## EXERCISE PROMPT
In the data below, one line contains "Lees meer (530, 2564)" and a later one contains "polityce prywatności (1051, 1933)". Print both, with every line between them, exactly and alone.

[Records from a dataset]
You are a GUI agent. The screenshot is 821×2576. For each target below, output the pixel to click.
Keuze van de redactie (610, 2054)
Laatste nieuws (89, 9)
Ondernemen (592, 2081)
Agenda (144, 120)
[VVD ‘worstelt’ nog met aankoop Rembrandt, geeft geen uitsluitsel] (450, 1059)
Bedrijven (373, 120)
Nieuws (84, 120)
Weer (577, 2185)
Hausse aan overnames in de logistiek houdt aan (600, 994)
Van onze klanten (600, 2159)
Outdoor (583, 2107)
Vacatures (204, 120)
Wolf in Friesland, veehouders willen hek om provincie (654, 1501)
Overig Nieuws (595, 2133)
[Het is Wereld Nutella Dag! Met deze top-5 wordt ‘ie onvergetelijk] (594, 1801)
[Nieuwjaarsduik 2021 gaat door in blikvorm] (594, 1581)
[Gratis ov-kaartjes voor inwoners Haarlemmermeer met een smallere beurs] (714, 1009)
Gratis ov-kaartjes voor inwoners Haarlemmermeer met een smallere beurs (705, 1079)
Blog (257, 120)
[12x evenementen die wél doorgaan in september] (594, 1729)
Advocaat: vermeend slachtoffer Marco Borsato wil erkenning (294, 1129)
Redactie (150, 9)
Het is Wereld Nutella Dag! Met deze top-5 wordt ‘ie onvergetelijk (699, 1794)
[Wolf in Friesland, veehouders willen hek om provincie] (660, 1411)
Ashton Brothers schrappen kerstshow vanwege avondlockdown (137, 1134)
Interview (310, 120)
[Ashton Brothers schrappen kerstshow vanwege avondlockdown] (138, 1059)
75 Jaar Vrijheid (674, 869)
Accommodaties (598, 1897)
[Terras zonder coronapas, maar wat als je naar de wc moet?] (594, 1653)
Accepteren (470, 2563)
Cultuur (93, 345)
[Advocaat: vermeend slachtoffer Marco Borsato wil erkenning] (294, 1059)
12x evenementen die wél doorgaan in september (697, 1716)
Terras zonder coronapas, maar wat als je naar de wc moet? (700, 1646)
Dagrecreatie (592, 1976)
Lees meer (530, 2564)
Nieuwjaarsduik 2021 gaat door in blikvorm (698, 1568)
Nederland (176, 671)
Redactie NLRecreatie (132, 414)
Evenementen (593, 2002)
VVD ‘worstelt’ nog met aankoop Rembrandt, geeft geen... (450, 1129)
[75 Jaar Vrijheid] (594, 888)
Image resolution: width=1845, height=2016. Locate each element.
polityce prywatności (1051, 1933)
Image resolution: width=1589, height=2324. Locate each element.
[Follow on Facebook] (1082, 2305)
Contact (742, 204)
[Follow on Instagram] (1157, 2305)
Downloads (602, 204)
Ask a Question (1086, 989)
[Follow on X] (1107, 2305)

## COMPLETED TASK
Lees meer (530, 2564)
Nieuwjaarsduik 2021 gaat door in blikvorm (698, 1568)
Nederland (176, 671)
Redactie NLRecreatie (132, 414)
Evenementen (593, 2002)
VVD ‘worstelt’ nog met aankoop Rembrandt, geeft geen... (450, 1129)
[75 Jaar Vrijheid] (594, 888)
Image resolution: width=1845, height=2016. Locate each element.
polityce prywatności (1051, 1933)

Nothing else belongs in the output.